-- RECORDS SHOWN follows --
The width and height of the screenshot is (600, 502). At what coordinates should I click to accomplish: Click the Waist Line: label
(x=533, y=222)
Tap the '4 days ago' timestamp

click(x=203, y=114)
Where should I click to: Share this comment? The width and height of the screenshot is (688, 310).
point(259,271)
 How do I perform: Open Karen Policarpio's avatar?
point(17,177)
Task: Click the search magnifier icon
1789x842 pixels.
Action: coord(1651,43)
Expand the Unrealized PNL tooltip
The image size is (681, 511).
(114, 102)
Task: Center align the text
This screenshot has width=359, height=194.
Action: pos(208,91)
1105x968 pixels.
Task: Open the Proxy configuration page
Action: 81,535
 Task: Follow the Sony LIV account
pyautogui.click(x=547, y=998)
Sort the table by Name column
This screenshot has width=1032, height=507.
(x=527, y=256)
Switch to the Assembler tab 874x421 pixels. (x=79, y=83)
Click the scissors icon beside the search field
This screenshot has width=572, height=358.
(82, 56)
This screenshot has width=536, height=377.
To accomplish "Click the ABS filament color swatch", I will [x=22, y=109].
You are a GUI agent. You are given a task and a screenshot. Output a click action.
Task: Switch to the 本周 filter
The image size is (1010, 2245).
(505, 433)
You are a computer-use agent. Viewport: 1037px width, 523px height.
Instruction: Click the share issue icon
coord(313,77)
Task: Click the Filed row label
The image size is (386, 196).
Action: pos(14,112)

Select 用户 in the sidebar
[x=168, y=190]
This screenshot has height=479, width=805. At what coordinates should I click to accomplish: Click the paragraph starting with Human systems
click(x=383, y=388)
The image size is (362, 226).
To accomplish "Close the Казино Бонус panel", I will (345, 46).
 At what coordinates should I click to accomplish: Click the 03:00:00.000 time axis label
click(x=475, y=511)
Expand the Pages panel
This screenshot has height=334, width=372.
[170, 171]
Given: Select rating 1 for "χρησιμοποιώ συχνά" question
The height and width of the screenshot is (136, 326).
-- RECORDS SHOWN concluded --
— TASK REQUIREMENTS —
All entries should be restated word for word.

— ANSWER SPACE —
The width and height of the screenshot is (600, 502). At what coordinates should I click to accomplish: Click the Waist Line: label
(x=533, y=222)
Tap the '4 days ago' timestamp

click(x=203, y=114)
Where should I click to: Share this comment? The width and height of the screenshot is (688, 310).
point(259,271)
 How do I perform: Open Karen Policarpio's avatar?
point(17,177)
Task: Click the search magnifier icon
1789x842 pixels.
Action: coord(1651,43)
Expand the Unrealized PNL tooltip
The image size is (681, 511).
(114, 102)
Task: Center align the text
This screenshot has width=359, height=194.
Action: pos(208,91)
1105x968 pixels.
Task: Open the Proxy configuration page
Action: 81,535
 Task: Follow the Sony LIV account
pyautogui.click(x=547, y=998)
Sort the table by Name column
This screenshot has width=1032, height=507.
(x=527, y=256)
Switch to the Assembler tab 874x421 pixels. (x=79, y=83)
Click the scissors icon beside the search field
This screenshot has width=572, height=358.
(82, 56)
This screenshot has width=536, height=377.
To accomplish "Click the ABS filament color swatch", I will [x=22, y=109].
You are a GUI agent. You are given a task and a screenshot. Output a click action.
Task: Switch to the 本周 filter
The image size is (1010, 2245).
(505, 433)
You are a computer-use agent. Viewport: 1037px width, 523px height.
Instruction: Click the share issue icon
coord(313,77)
Task: Click the Filed row label
The image size is (386, 196).
Action: pos(14,112)

Select 用户 in the sidebar
[x=168, y=190]
This screenshot has height=479, width=805. At what coordinates should I click to accomplish: Click the paragraph starting with Human systems
click(x=383, y=388)
The image size is (362, 226).
To accomplish "Close the Казино Бонус panel", I will (345, 46).
 At what coordinates should I click to accomplish: Click the 03:00:00.000 time axis label
click(x=475, y=511)
Expand the Pages panel
This screenshot has height=334, width=372.
[170, 171]
Given: Select rating 1 for "χρησιμοποιώ συχνά" question
The height and width of the screenshot is (136, 326).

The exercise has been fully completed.